## EXERCISE
Please give back exactly the line with "You are a computer-use" and each line after it through the end of the material, leaving out the pictures.

## DATA
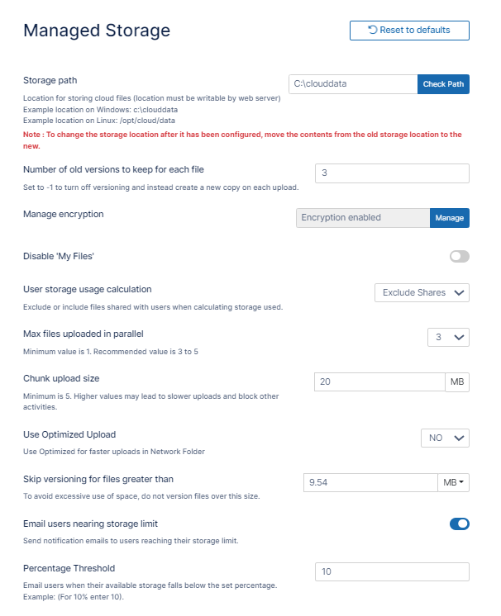The image size is (501, 616).
Task: Click the old versions number field
Action: click(392, 173)
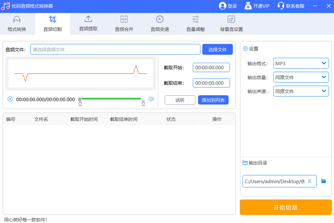Open the 音频合并 audio merge icon
334x223 pixels.
tap(124, 19)
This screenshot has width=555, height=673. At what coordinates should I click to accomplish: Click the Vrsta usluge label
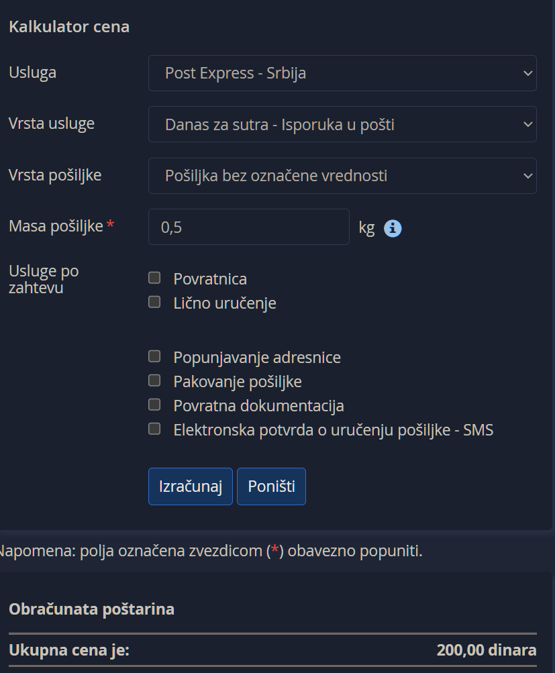coord(52,123)
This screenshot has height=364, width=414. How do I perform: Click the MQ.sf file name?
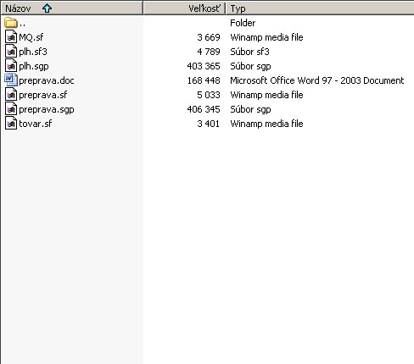tap(31, 37)
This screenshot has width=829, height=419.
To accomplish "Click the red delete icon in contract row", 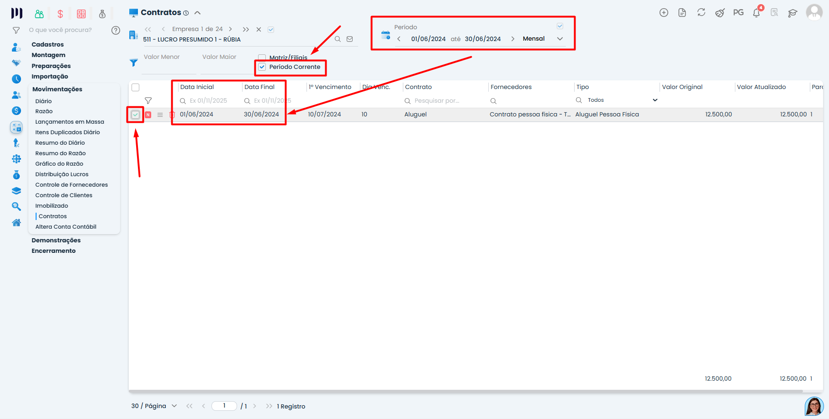I will click(x=172, y=115).
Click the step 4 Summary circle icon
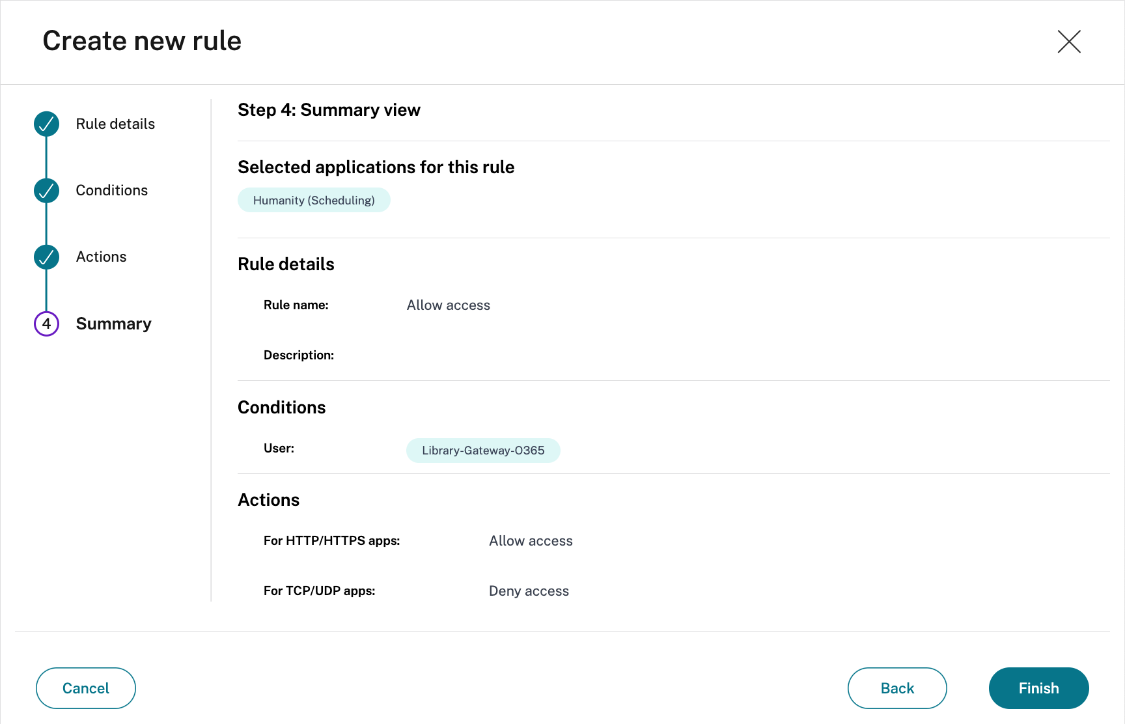This screenshot has width=1125, height=724. (x=46, y=324)
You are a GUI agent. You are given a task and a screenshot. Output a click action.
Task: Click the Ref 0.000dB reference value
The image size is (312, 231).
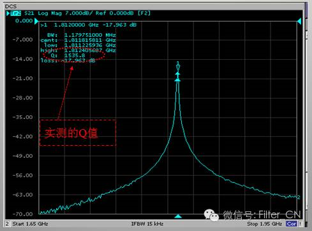[x=115, y=13]
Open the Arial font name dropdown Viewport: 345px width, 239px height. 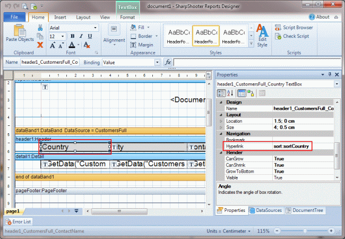pyautogui.click(x=95, y=27)
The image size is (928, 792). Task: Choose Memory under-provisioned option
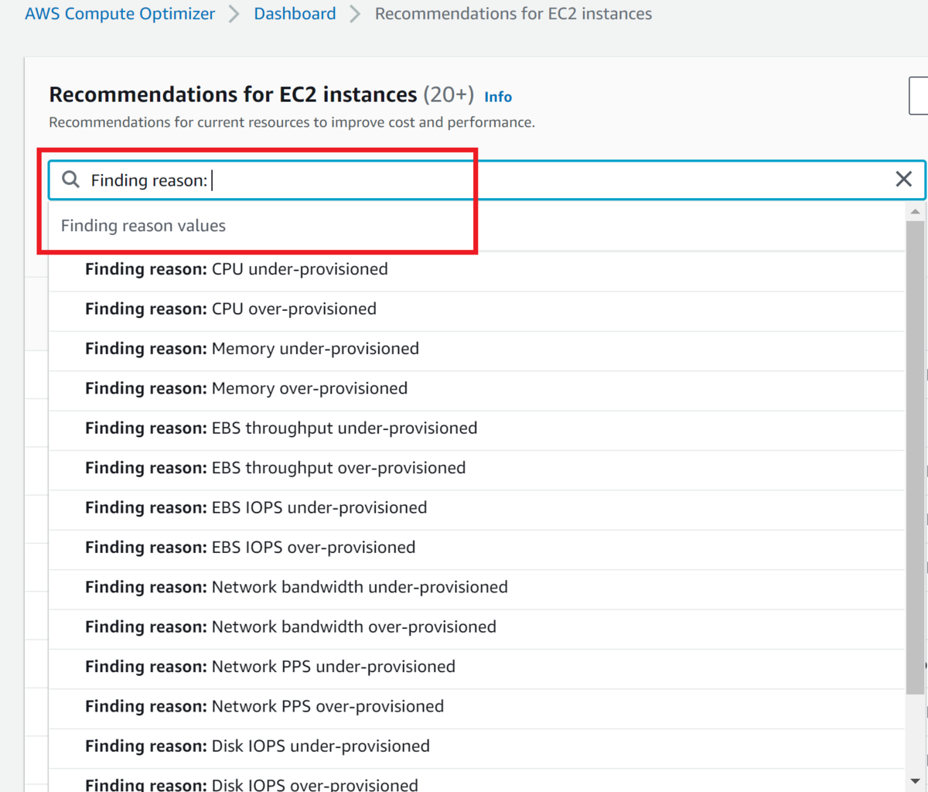[x=252, y=349]
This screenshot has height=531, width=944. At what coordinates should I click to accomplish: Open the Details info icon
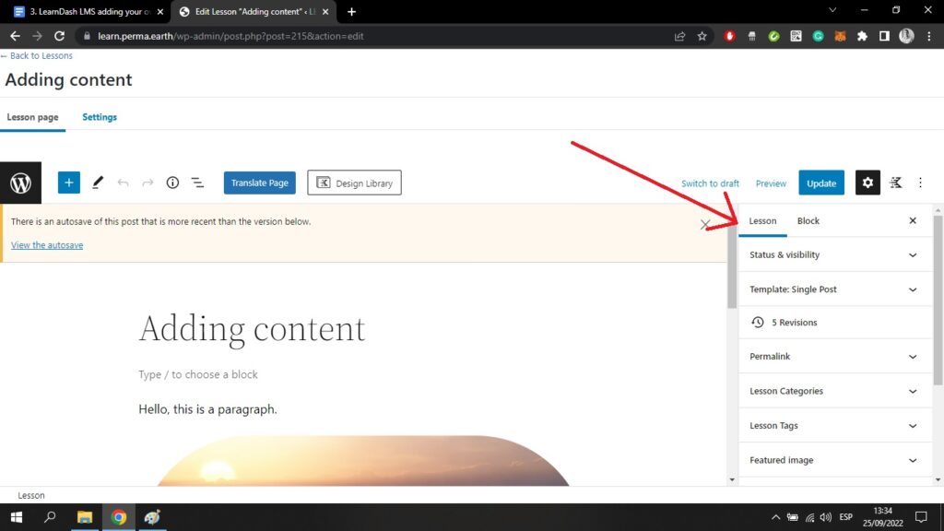coord(172,183)
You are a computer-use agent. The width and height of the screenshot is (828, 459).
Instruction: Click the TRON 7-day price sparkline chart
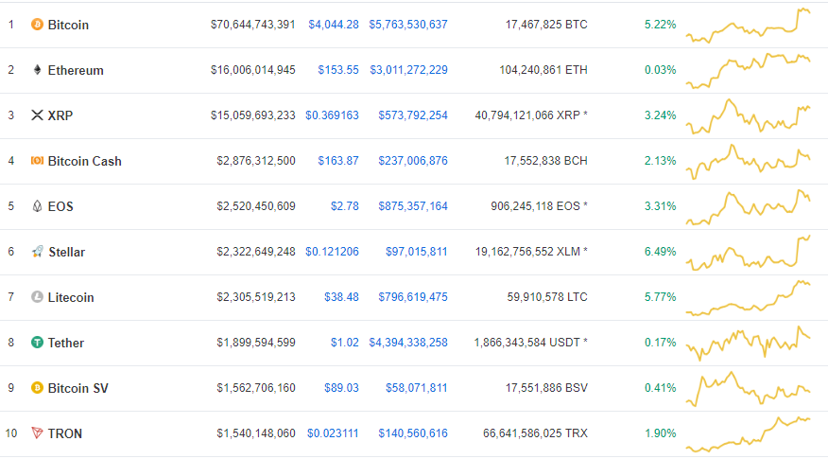tap(749, 433)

## WRITTEN SOLUTION
You are a computer-use agent. The width and height of the screenshot is (828, 459).
Instruction: Click the TRON 7-day price sparkline chart
tap(749, 433)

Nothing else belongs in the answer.